Showing papers by "D Y Mason published in 2006"

PRDM1/BLIMP-1 expression in multiple B and T-cell lymphoma.

Abstract: BACKGROUND AND OBJECTIVES: The positive regulatory domain I (PRDM1) protein or BLIMP-1, belonging to the PRDM gene family of transcriptional repressors, is a key regulator of terminal differentiation in B-lymphocytes and is critical for plasma cell differentiation. DESIGN AND METHODS: Here we document the expression of PRDM1 in normal and neoplastic lymphoid cells, through the use of a monoclonal antibody that recognizes the molecule in paraffin-embedded tissue sections. A large series of B and T-cell lymphomas (679 cases) was studied, using tissue microarrays. RESULTS: Multiple myeloma, plasmacytoma and lymphoplasmacytic lymphoma cases (n=19) were positive. Plasmablastic lymphoma, oral mucosa-type (n=15), were also found to be positive. PRDM1 protein was expressed in some cases of B-cell neoplasia, i.e. chronic lymphocytic leukemia/small lymphocytic lymphoma (15%), diffuse large B-cell lymphoma (43%), classical Hodgkin's lymphoma (41%) and also in T-cell lymphoma (23%). INTERPRETATION AND CONCLUSIONS: Most B-neoplastic cells showing plasmablastic differentiation were PRDM1-positive. Unexpectedly, a subset of diffuse large B-cell lymphoma expressed PRDM1, lacked detectable plasmablastic or immunoblastic changes and displayed more aggressive behavior, with a shorter failure-free survival. In contrast to normal B-cells, diffuse large B-cell lymphoma cases with increased PRDM1 expression co-expressed BCL-6 and MUM1/IRF4, confirming that PRDM1 expression in these tumors is insufficient to drive the full genetic program associated with plasmacytic differentiation.

Loss of CD19 expression in B-cell neoplasms.

Abstract: Aims : To investigate whether an antibody against an intracellular epitope can detect CD19 in routine biopsy specimens and thus to document in detail its expression in human lymphomas.
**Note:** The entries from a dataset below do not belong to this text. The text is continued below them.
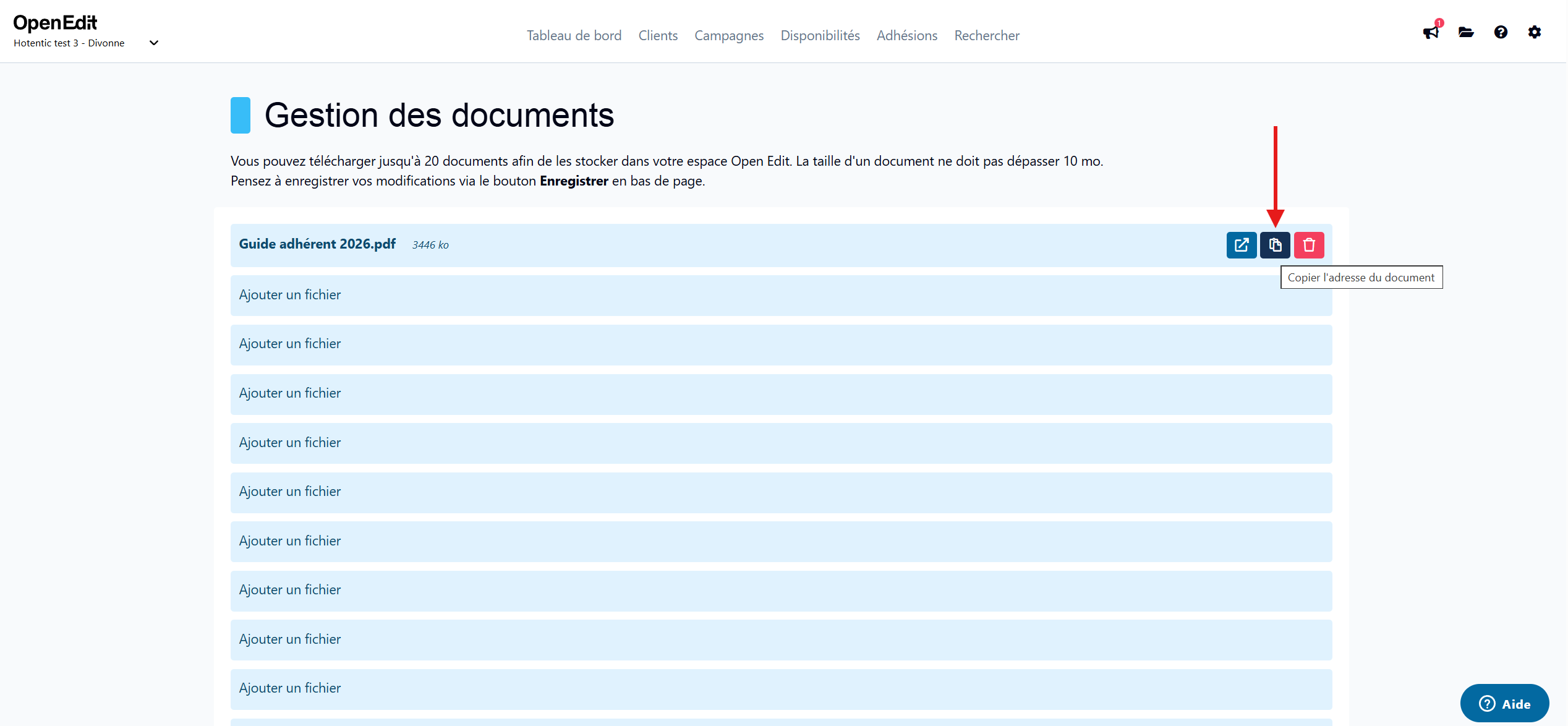The height and width of the screenshot is (726, 1568).
Task: Click the first Ajouter un fichier slot
Action: 289,295
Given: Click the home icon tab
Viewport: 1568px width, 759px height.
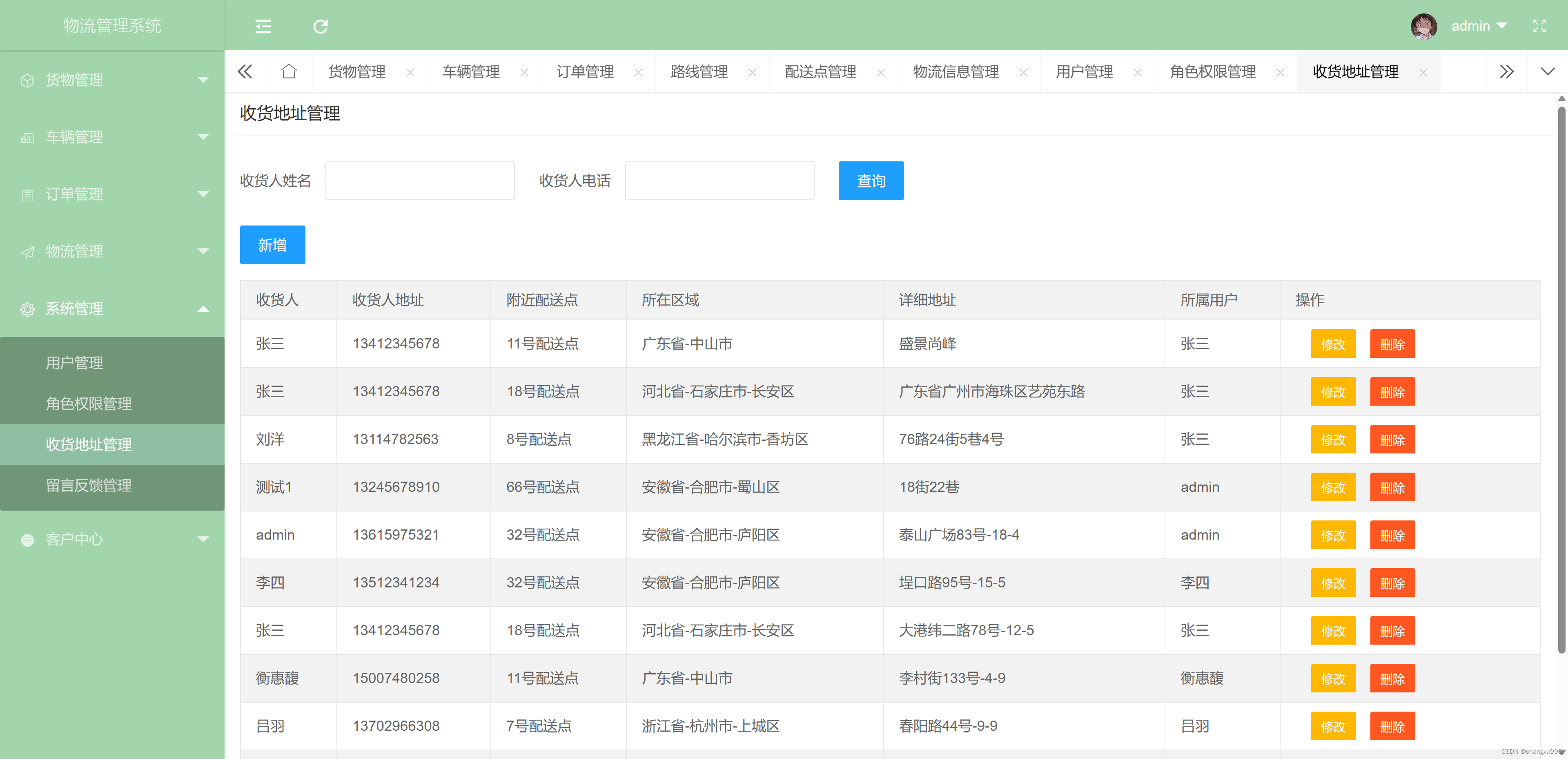Looking at the screenshot, I should click(289, 72).
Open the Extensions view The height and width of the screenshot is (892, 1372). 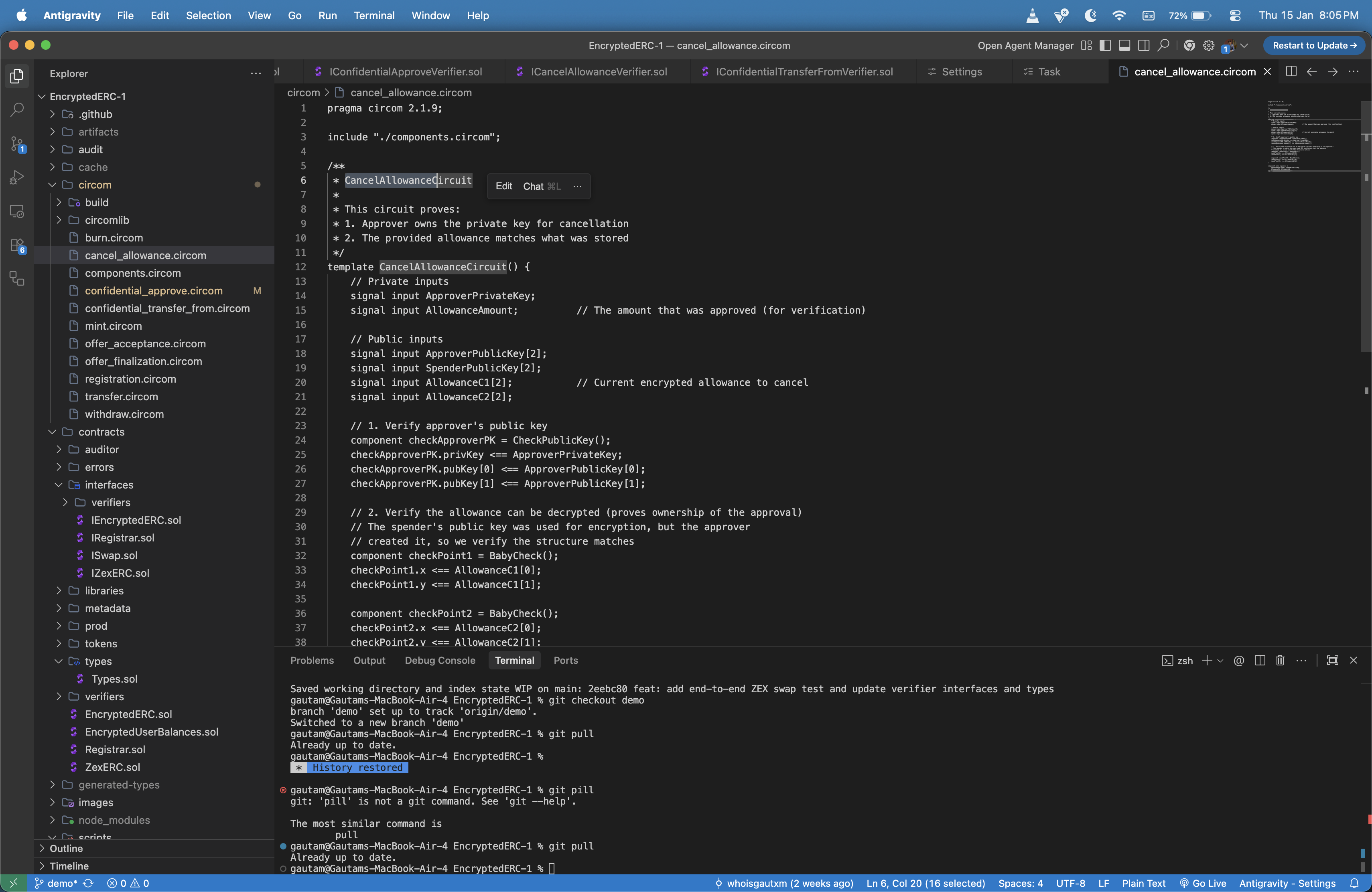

Method and results : A polyclonal antibody to the C terminus of CD19 was used to immunostain paraffin-embedded samples of normal and neoplastic lymphoid tissues. CD19 was widely expressed in normal B cells and in extramedullary plasma cells. It was found in most B-cell neoplasms, but expression in follicular lymphoma was weak (33/69) or negative (four cases). Similarly, CD19 expression in diffuse large B-cell lymphomas was weak (28/56) or negative (eight cases). In T-cell-rich B-cell lymphomas, CD19 was also weak (4/10) or negative (three cases). CD19 was often absent in post-transplant B lymphoproliferative disease, classical Hodgkin's disease and plasma cell neoplasms. An unexpected finding was the frequent absence of CD19 in the neoplastic cells in lymphocyte predominant Hodgkin's disease. Conclusions : CD19 can now be detected in routine biopsy specimens. In contrast to the classical pan-B marker CD20, CD19 is not always strongly expressed in B-cell neoplasms. Furthermore, the lymphocytic and histiocytic (L&H) cells of lymphocyte predominant Hodgkin's disease (which express most B-cell-associated markers) commonly lack CD19.